Zuerst empfangen wir also diese wunderbare Person (Vers 6), und dann haben wir auch dieses ganze christliche Glaubensgut. Darin sollen wir befestigt werden. Und wir sollen auch nicht überströmend sein mit Kritik, sondern mit Danksagung. Es ist doch eine Gnade, wenn auch in unseren letzten Tagen noch die ganze christliche Wahrheit in den Zusammenkünften vorgestellt wird. Wir wollen darüber ein dankbares Herz haben! Erst wenn wir einmal anfangen, für diese Segnungen des christlichen Glaubensgutes wirklich zu danken, erst dann werden wir sie verstehen, genießen und darin glücklich sein. Wann haben wir das letzte Mal dafür gedankt?

„Gebt acht, dass nicht jemand da sei, der euch als Beute wegführt durch die Philosophie und durch eitlen Betrug, nach der Überlieferung der Menschen, nach den Elementen der Welt, und nicht nach Christus“ (Vers 8)

Und wir müssen Acht geben. Philosophie ist das Erforschen dessen, was Gott ist, wer der Mensch ist und was der Sinn des Lebens ist. Es ist dem Menschen einfach nicht gegeben, diese Dinge zu erforschen. Wir wissen nur, wer Gott ist, durch das, was Er von sich offenbart. Und wir wissen, was der Mensch ist, durch das, was Gott von ihm offenbart. Er sagt nicht, dass in jedem Menschen ein guter Kern ist. Er sagt: „Verderbt und voll Gewalttat“. Und Gott sagt uns auch, was der Sinn des Lebens ist: die Annahme des Herrn Jesus im Glauben.

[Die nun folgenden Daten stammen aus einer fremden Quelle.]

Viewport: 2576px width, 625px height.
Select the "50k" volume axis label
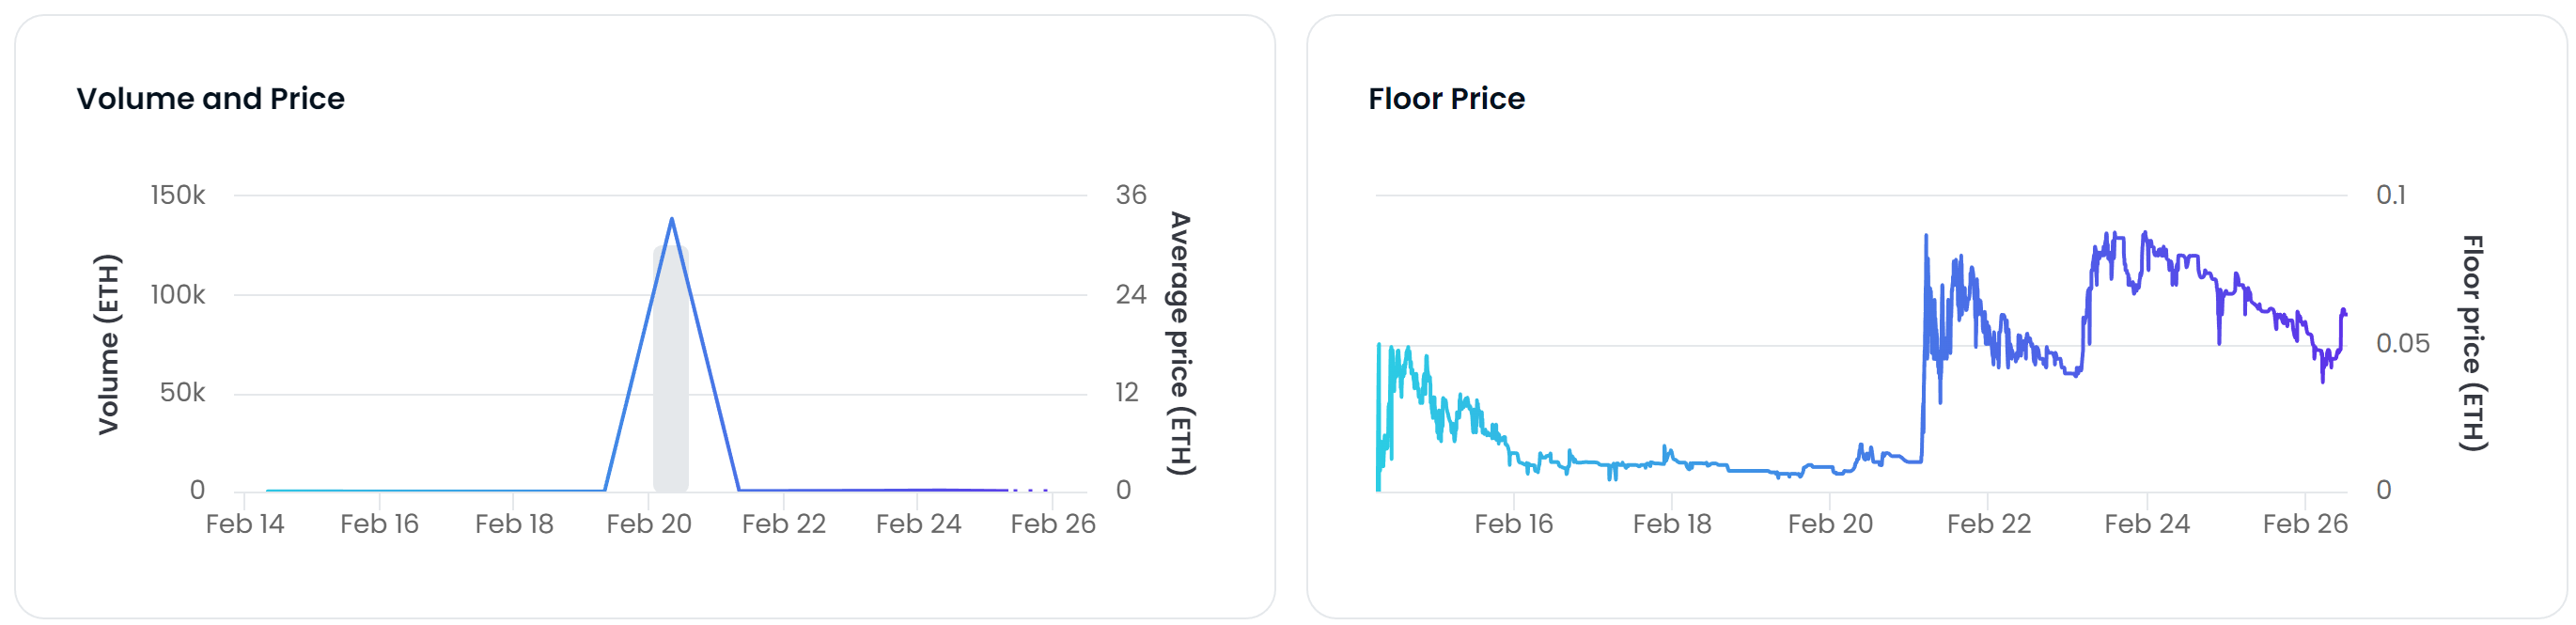tap(182, 392)
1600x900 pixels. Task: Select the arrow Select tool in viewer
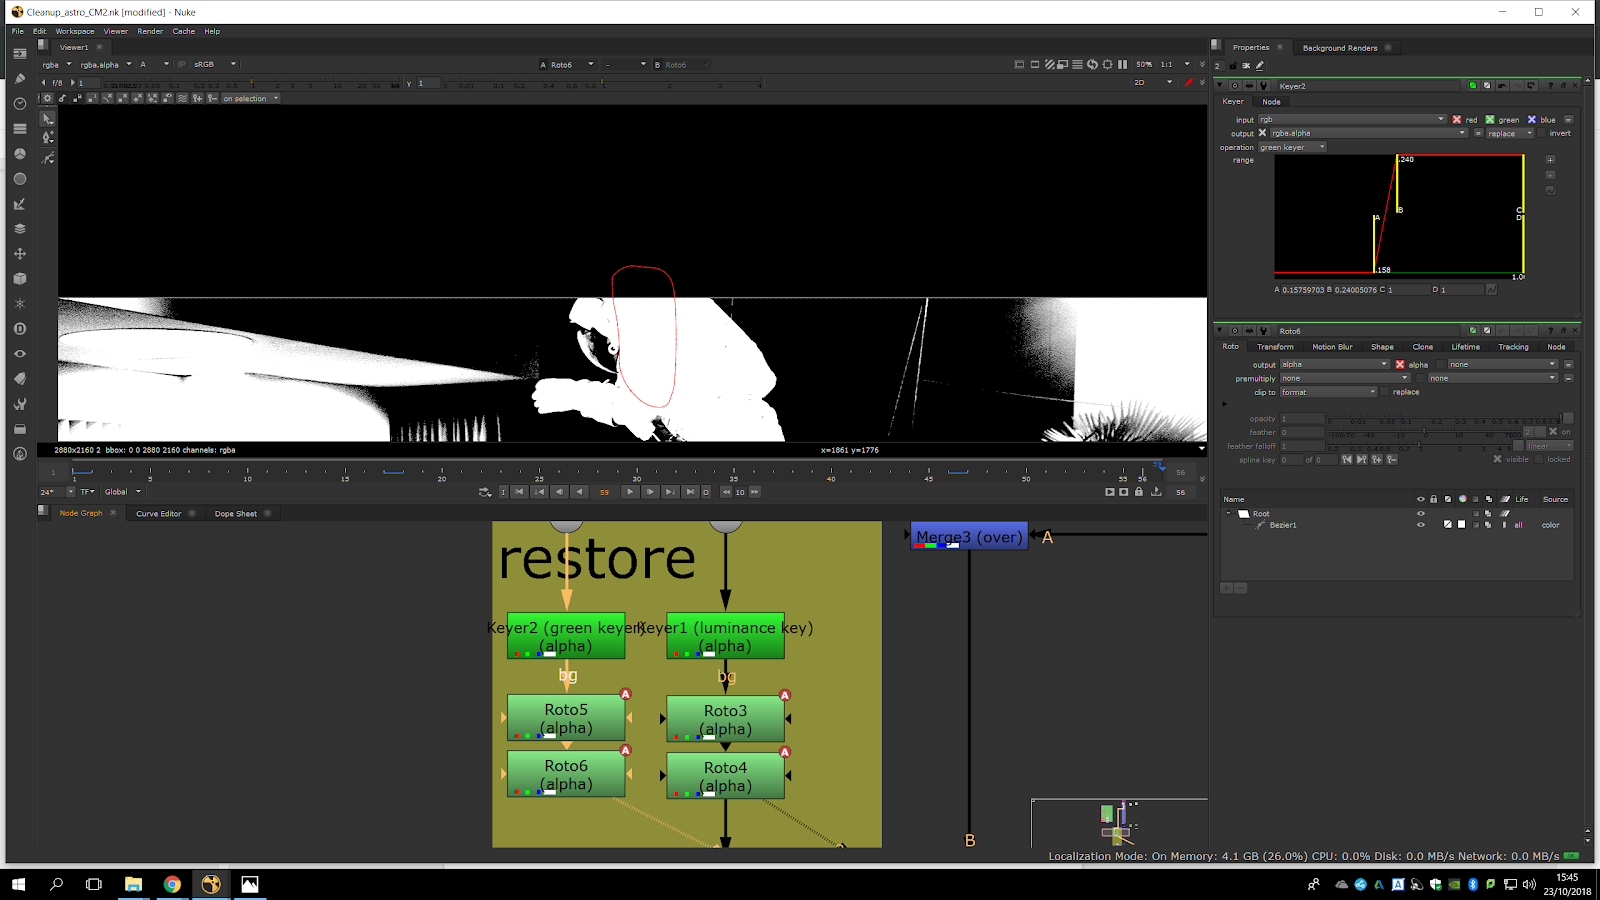[x=47, y=118]
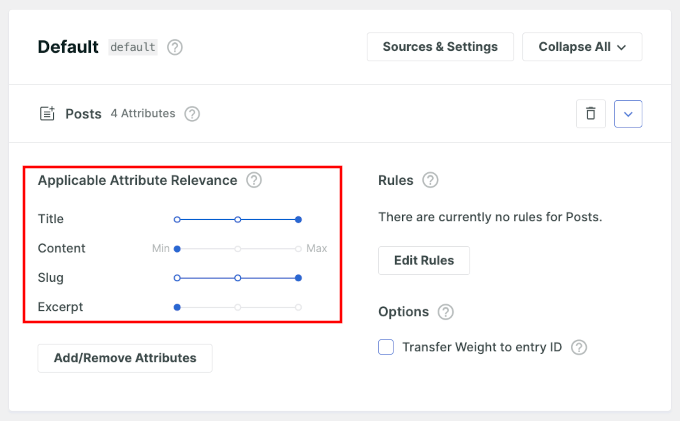Click help icon beside Posts 4 Attributes
680x421 pixels.
click(192, 114)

Und diese Überlieferungen, die mehr die jüdische Seite dieser beiden Gefahren sind, sind in Teilen wohl von Gott gegeben worden, aber es sind ihnen menschliche Gedanken hinzugefügt worden. Die Philosophie und die Überlieferung der Menschen scheinen ein wenig ineinanderzugreifen. Sie sind nach den Elementen der Welt und nicht nach Christus – sie passen nicht zu Christus.

Und dann stellt er ihnen diese wunderbaren zwei Tatsachen entgegen. Zunächst, dass in Ihm die ganze Fülle der Gottheit leibhaftig wohnt. In diesem wunderbaren, vollkommenen Menschen ist die völlige Darstellung der Gedanken Gottes vor uns. Und zweitens, dass wir vollendet sind in Ihm, d.h. dass wir eine vollkommene Stellung vor Gott haben. Der ersten wie der zweiten Tatsache kann durch Philosophie und durch Überlieferung nichts hinzugefügt werden. Es zerstört nur. In dem Herrn Jesus haben wir die ganze Darstellung der Gedanken Gottes, und wir sind in Ihm in einer vollkommenen Stellung vor Gott. Dem kann nichts hinzugefügt werden!